The six-month serological follow-up of patients diagnosed with AQF was not done routinely but at the discretion of the treating physician. There is debate in the literature regarding follow-up after AQF. Some authors suggest six-month follow-up serology for all patients after AQF,30 while others only for those with risk factors for chronification.2 The phase I antibody titre, which should be considered suggestive of QF complications and which should prompt further investigations, is also not well defined; 1/800 or 1/1,024.2,31 There is no agreement on whether or not to perform an echocardiogram and test for anticardiolipin antibodies in all cases of AQF, with Dr Raoult29 arguing they should be done, but others recommending echocardiogram only in cases with cardiovascular risk factors and in pregnancy.2 A recent study conducted at the Hospital de Valme in Seville has convincingly demonstrated the limited utility of serological follow-up for at least six months in cases of AQF for the diagnosis of persistent infection; 8.1% of patients diagnosed with AQF had phase I IgG titres >1/1024, but they were asymptomatic and no persistent infection was detected in any of the cases.32
Our study has important limitations, mainly due to its retrospective nature. Epidemiological data and serological follow-up were not available for all patients. In addition, it is possible that episodes of AQF may have gone unnoticed, especially in cases of pneumonia, but also in cases of acute hepatitis, as serological testing for QF is not routinely performed in these clinical situations, but is performed in cases of prolonged fever without a source, and this may have led to a bias in clinical diagnoses and an underestimation of the number of cases. In more than half of the cases, the diagnosis is probable AQF, as a second serological study was not performed after 2–3 weeks.

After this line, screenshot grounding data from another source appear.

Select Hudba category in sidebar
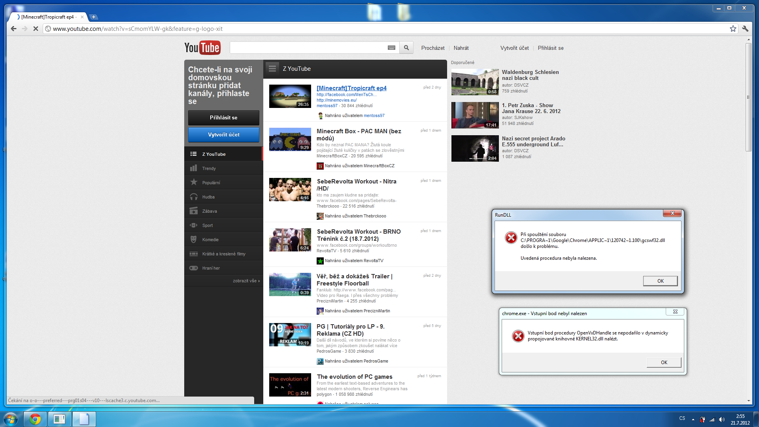 click(208, 197)
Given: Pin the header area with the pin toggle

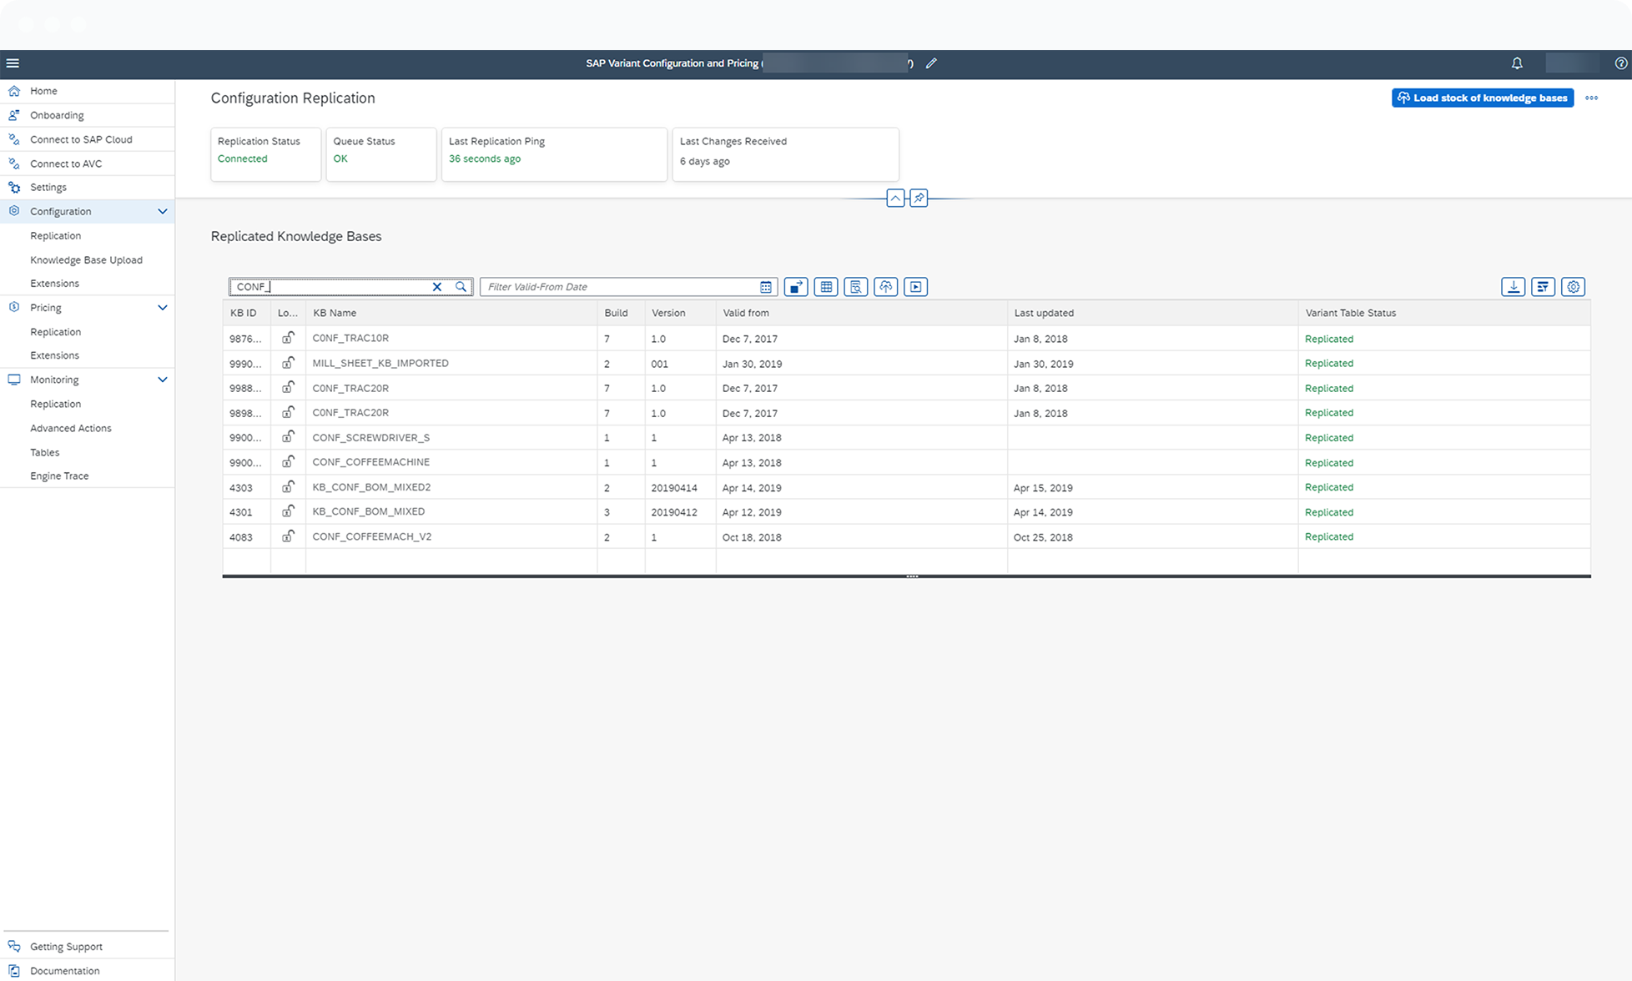Looking at the screenshot, I should point(919,198).
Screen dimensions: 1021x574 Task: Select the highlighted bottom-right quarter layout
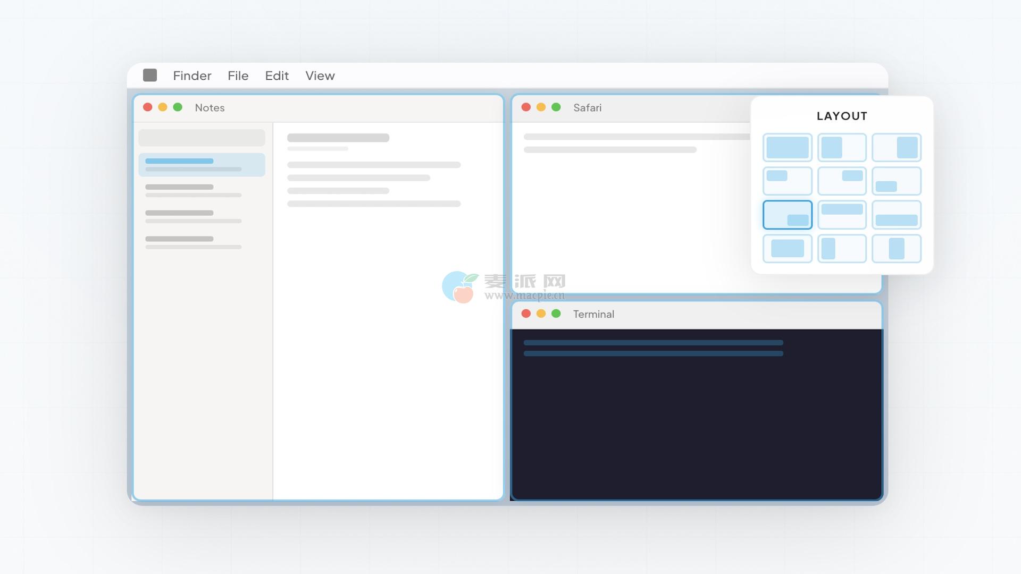point(787,215)
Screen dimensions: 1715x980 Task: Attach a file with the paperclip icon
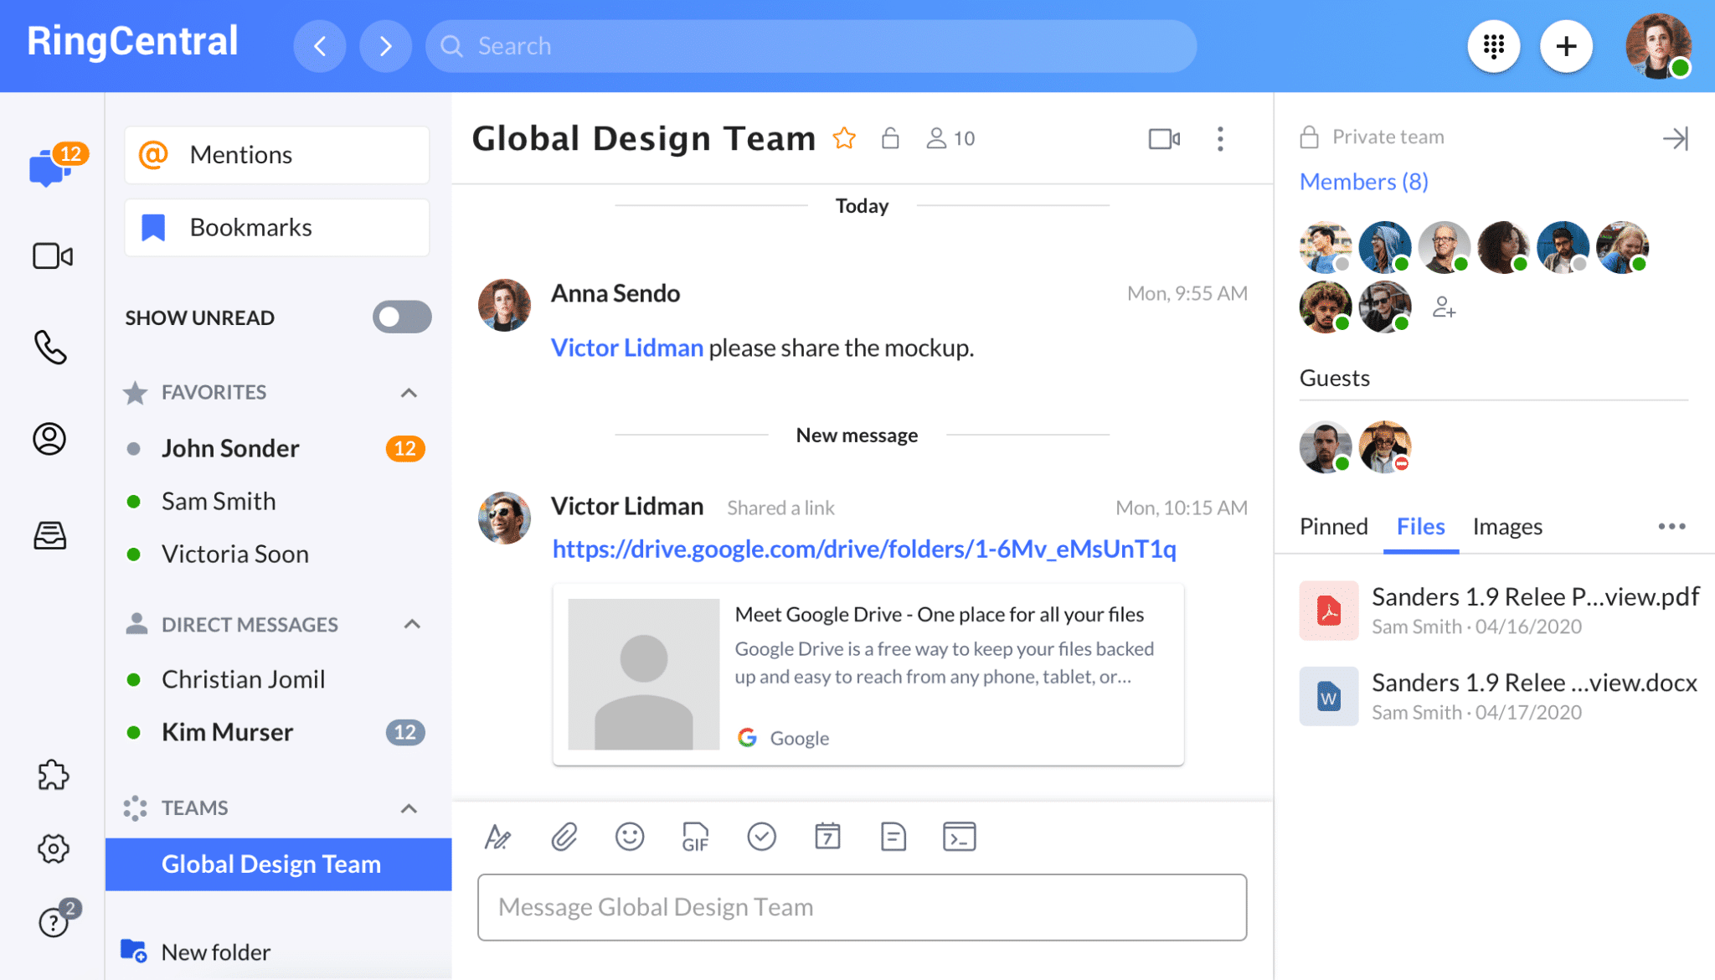pyautogui.click(x=564, y=836)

In conclusion, Q fever is a common disease on Majorca and the morbidity and mortality rates are considerable. Cases have been observed at all times of the year, in patients without the characteristic epidemiological factors of the disease, and even at the time of the COVID-19 pandemic, when the use of face masks in open spaces was mandatory. Under-diagnosis is also very likely, as serological studies for C. burnetii are not requested in all cases of pneumonia or acute hepatitis. We consider it necessary to establish a uniform QF surveillance system in each of Spain's Autonomous Regions, both in humans and in domestic animals and livestock, in order to achieve better characterisation of the clinical picture in our setting and its transmission mechanisms and reservoirs, and thus be able to introduce measures to prevent transmission.
The authors declare that they have no conflicts of interest.